Some records:
[Start]

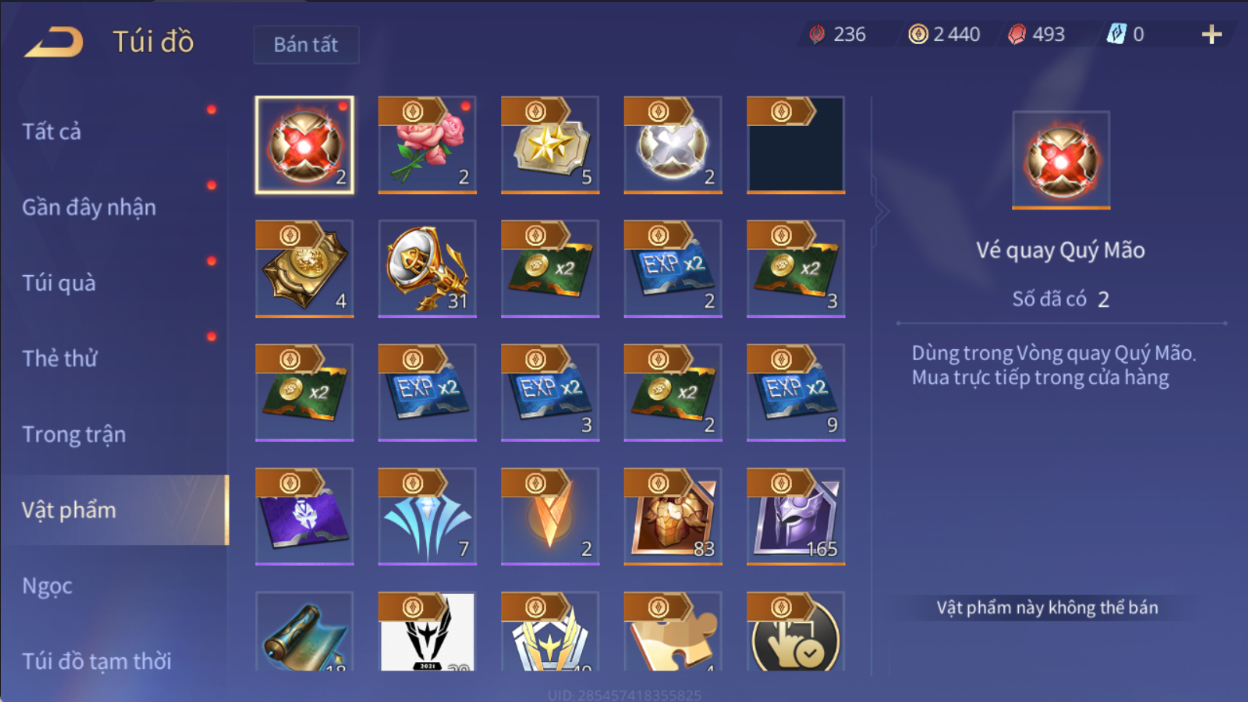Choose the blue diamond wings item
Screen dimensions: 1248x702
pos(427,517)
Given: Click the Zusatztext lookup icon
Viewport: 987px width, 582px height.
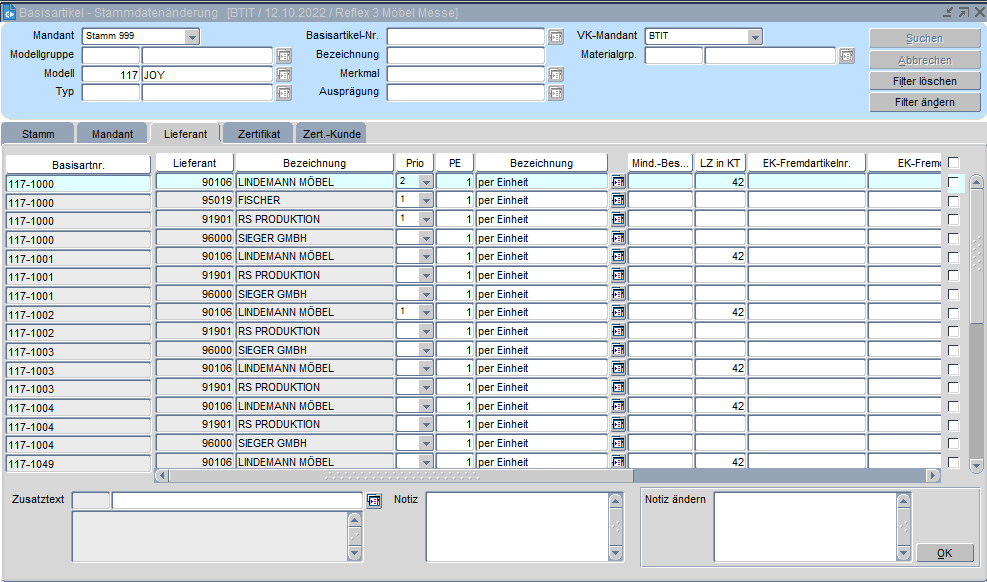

[End]

- **Set problem**
Arrange every line of the records above as a Markdown table with the columns Row and Line, numbering the rows in order and omitting any blank lines. Leave the pictures out of the table.

- **Final result**
| Row | Line |
|---|---|
| 1 | Choose the blue diamond wings item |
| 2 | Screen dimensions: 1248x702 |
| 3 | pos(427,517) |
| 4 | Given: Click the Zusatztext lookup icon |
| 5 | Viewport: 987px width, 582px height. |